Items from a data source
--- START ---
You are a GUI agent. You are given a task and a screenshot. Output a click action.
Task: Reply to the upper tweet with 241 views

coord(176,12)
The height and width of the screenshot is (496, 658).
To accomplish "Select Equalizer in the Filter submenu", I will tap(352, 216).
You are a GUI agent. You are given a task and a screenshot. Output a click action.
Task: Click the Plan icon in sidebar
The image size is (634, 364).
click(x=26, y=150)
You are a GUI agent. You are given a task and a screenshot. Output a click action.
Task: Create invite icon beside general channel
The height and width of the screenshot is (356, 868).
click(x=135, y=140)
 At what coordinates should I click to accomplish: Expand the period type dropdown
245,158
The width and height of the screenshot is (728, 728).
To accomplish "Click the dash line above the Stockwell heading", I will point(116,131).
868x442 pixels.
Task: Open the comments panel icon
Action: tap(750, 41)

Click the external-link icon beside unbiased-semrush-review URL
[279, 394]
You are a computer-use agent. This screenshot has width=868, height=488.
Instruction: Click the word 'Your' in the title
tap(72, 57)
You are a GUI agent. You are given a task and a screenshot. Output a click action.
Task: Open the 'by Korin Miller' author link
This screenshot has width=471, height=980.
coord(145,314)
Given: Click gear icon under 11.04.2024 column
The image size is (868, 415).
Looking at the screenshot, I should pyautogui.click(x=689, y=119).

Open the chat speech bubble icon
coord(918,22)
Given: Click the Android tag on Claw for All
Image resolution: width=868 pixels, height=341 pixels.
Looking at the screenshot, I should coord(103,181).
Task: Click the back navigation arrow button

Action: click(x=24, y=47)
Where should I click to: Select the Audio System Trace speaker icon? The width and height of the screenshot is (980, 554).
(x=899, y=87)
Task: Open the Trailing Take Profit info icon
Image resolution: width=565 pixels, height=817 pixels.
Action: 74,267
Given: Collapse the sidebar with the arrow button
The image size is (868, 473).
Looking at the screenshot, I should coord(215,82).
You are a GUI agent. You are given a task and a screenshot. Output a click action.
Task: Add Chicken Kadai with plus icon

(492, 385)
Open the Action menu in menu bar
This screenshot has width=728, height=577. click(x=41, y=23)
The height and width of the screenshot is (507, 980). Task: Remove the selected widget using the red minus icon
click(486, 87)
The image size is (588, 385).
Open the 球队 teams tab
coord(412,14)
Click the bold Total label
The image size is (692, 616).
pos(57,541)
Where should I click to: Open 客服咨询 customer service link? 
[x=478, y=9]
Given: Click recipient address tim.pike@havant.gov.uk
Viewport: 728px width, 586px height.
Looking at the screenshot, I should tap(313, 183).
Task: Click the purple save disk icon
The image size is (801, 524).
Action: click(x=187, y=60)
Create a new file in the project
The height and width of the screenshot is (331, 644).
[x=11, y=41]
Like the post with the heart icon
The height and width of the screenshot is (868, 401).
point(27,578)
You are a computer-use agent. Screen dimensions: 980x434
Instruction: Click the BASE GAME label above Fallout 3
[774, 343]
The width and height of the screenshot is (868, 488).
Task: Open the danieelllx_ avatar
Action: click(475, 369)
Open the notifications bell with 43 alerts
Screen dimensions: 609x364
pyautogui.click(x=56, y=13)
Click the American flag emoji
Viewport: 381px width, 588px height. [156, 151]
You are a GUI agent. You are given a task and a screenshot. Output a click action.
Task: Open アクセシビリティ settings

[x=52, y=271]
--- END ---
Output the records above in their entirety, exactly.

RESULT ::
You are a GUI agent. You are given a task and a screenshot. Output a click action.
Task: Reply to the upper tweet with 241 views

coord(176,12)
The height and width of the screenshot is (496, 658).
To accomplish "Select Equalizer in the Filter submenu", I will tap(352, 216).
You are a GUI agent. You are given a task and a screenshot. Output a click action.
Task: Click the Plan icon in sidebar
The image size is (634, 364).
click(x=26, y=150)
You are a GUI agent. You are given a task and a screenshot. Output a click action.
Task: Create invite icon beside general channel
The height and width of the screenshot is (356, 868).
click(x=135, y=140)
 At what coordinates should I click to accomplish: Expand the period type dropdown
245,158
The width and height of the screenshot is (728, 728).
To accomplish "Click the dash line above the Stockwell heading", I will point(116,131).
868x442 pixels.
Task: Open the comments panel icon
Action: tap(750, 41)

Click the external-link icon beside unbiased-semrush-review URL
[279, 394]
You are a computer-use agent. This screenshot has width=868, height=488.
Instruction: Click the word 'Your' in the title
tap(72, 57)
You are a GUI agent. You are given a task and a screenshot. Output a click action.
Task: Open the 'by Korin Miller' author link
This screenshot has width=471, height=980.
coord(145,314)
Given: Click gear icon under 11.04.2024 column
The image size is (868, 415).
Looking at the screenshot, I should pyautogui.click(x=689, y=119).

Open the chat speech bubble icon
coord(918,22)
Given: Click the Android tag on Claw for All
Image resolution: width=868 pixels, height=341 pixels.
Looking at the screenshot, I should coord(103,181).
Task: Click the back navigation arrow button

Action: click(x=24, y=47)
Where should I click to: Select the Audio System Trace speaker icon? The width and height of the screenshot is (980, 554).
(x=899, y=87)
Task: Open the Trailing Take Profit info icon
Image resolution: width=565 pixels, height=817 pixels.
Action: 74,267
Given: Collapse the sidebar with the arrow button
The image size is (868, 473).
Looking at the screenshot, I should coord(215,82).
You are a GUI agent. You are given a task and a screenshot. Output a click action.
Task: Add Chicken Kadai with plus icon

(492, 385)
Open the Action menu in menu bar
This screenshot has width=728, height=577. click(x=41, y=23)
The height and width of the screenshot is (507, 980). Task: Remove the selected widget using the red minus icon
click(486, 87)
The image size is (588, 385).
Open the 球队 teams tab
coord(412,14)
Click the bold Total label
The image size is (692, 616).
pos(57,541)
Where should I click to: Open 客服咨询 customer service link? 
[x=478, y=9]
Given: Click recipient address tim.pike@havant.gov.uk
Viewport: 728px width, 586px height.
Looking at the screenshot, I should tap(313, 183).
Task: Click the purple save disk icon
The image size is (801, 524).
Action: click(x=187, y=60)
Create a new file in the project
The height and width of the screenshot is (331, 644).
[x=11, y=41]
Like the post with the heart icon
The height and width of the screenshot is (868, 401).
point(27,578)
You are a computer-use agent. Screen dimensions: 980x434
Instruction: Click the BASE GAME label above Fallout 3
[774, 343]
The width and height of the screenshot is (868, 488).
Task: Open the danieelllx_ avatar
Action: click(475, 369)
Open the notifications bell with 43 alerts
Screen dimensions: 609x364
pyautogui.click(x=56, y=13)
Click the American flag emoji
Viewport: 381px width, 588px height. [156, 151]
You are a GUI agent. You are given a task and a screenshot. Output a click action.
Task: Open アクセシビリティ settings

[x=52, y=271]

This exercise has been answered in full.